[What is being asked] Below are records. Find each line in them that holds the word "icon" and copy it.

[Records for the exercise]
>>>
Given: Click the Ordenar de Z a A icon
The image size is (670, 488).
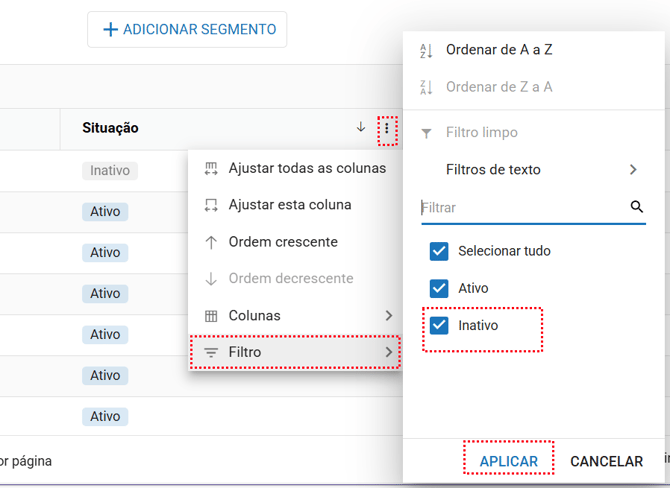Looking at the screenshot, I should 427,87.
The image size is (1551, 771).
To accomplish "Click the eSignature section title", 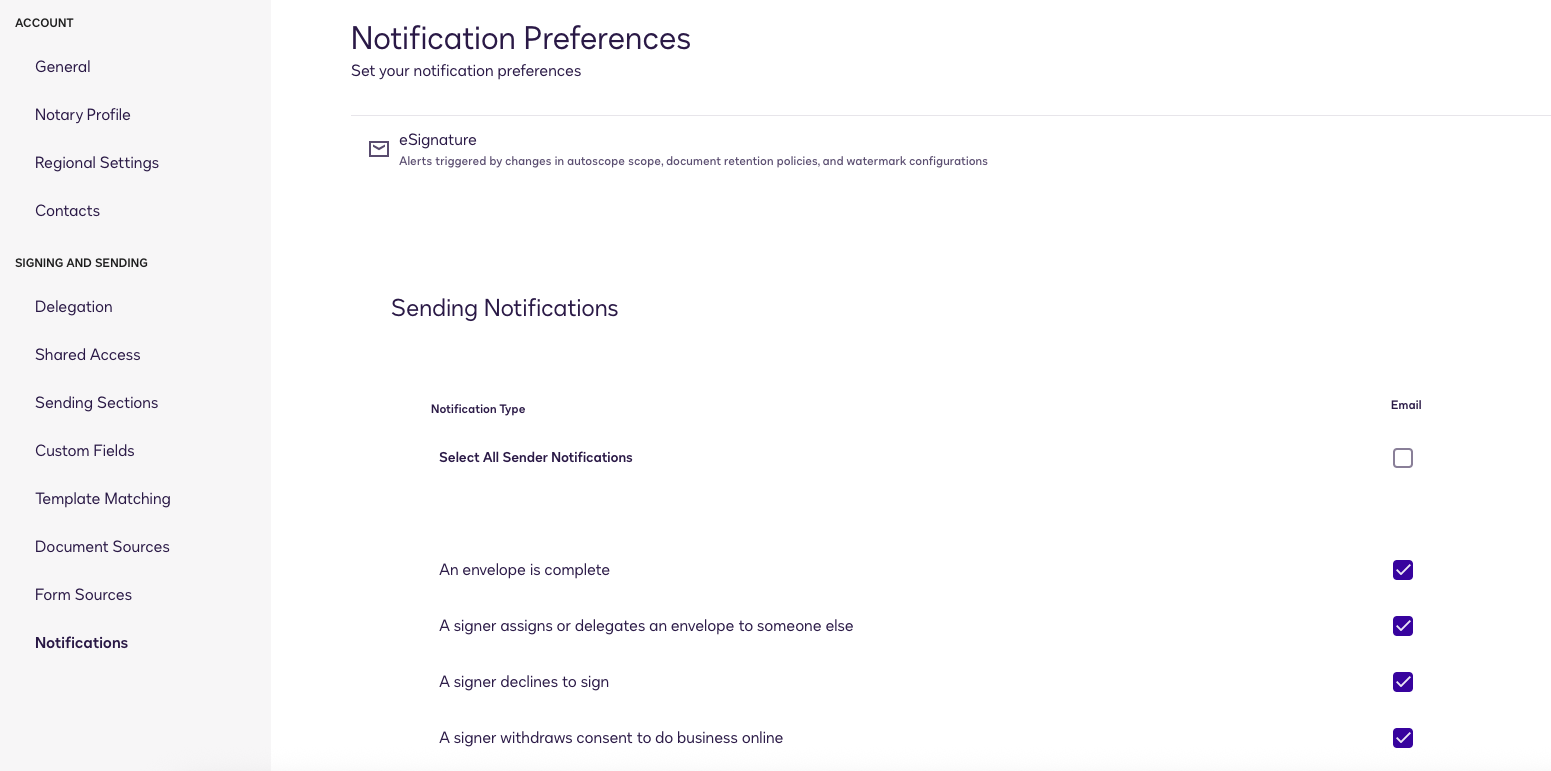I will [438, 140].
<<<
>>>
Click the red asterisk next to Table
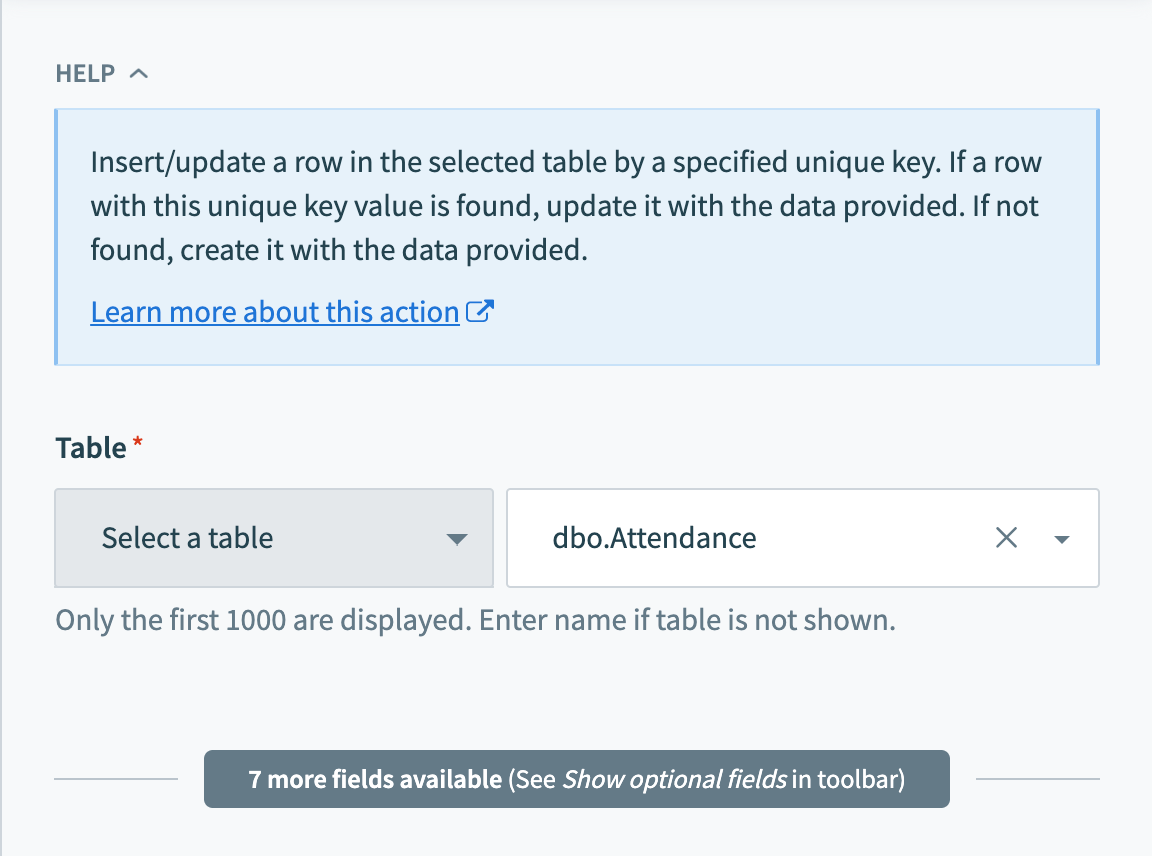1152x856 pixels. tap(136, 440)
<<<
>>>
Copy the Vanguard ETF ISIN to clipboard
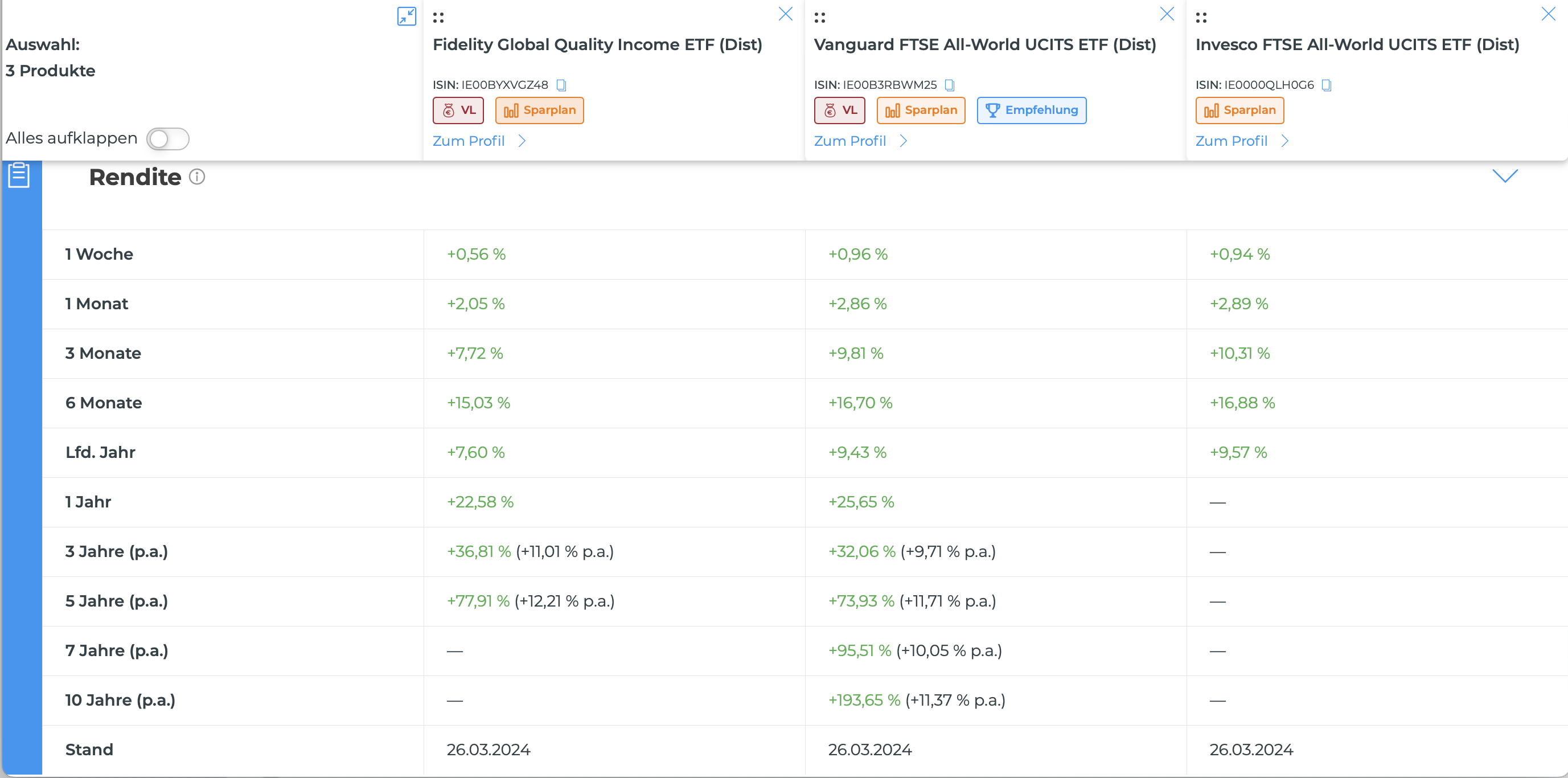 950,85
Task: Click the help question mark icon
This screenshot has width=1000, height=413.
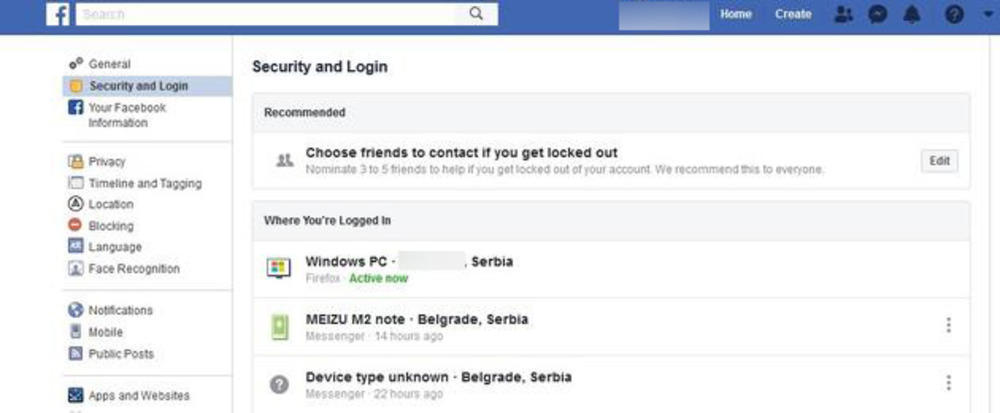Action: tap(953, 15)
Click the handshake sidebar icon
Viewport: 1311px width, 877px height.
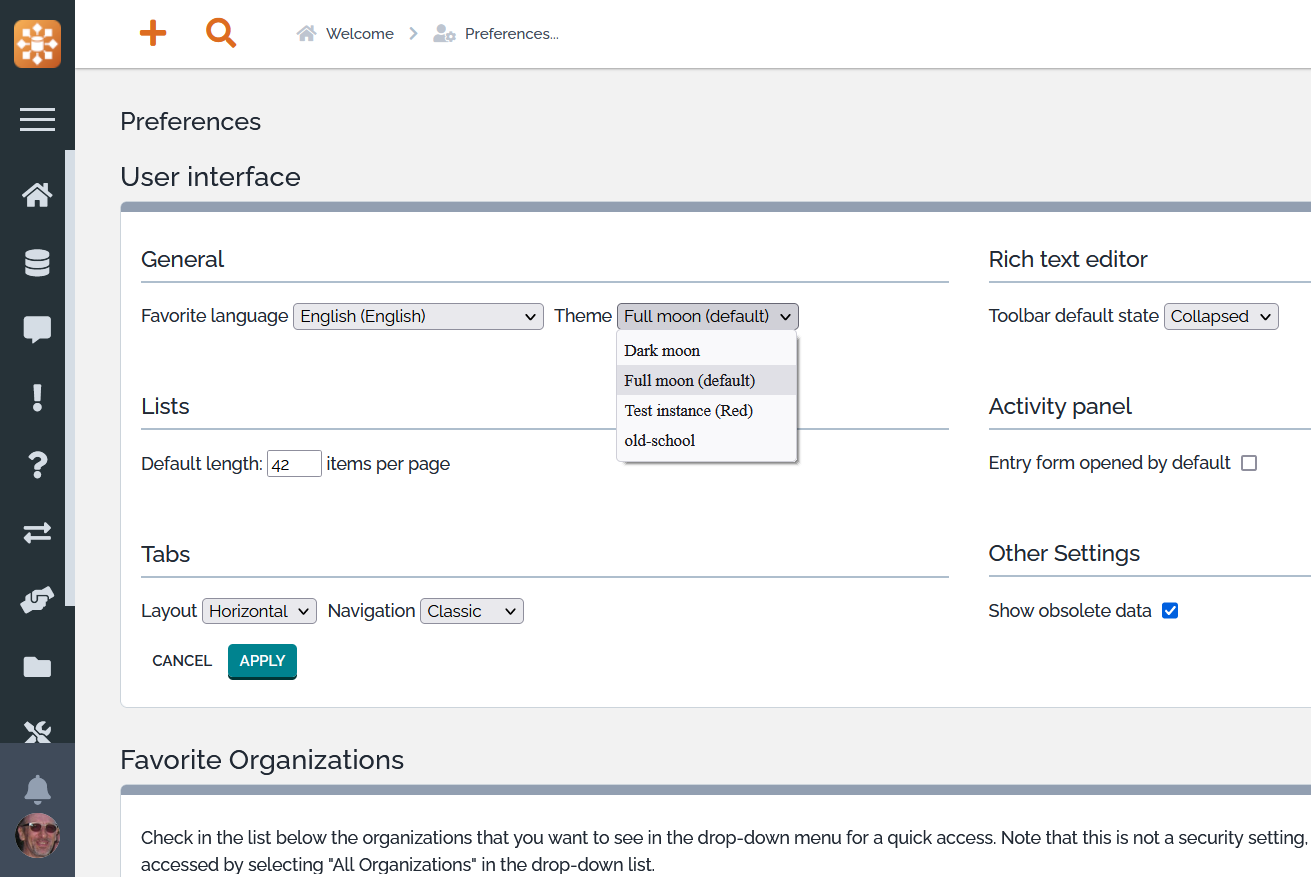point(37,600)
<<<
[Your response]
Given: Click the Ordenar de Z a A icon
Task: Click the help question mark icon
Click the handshake sidebar icon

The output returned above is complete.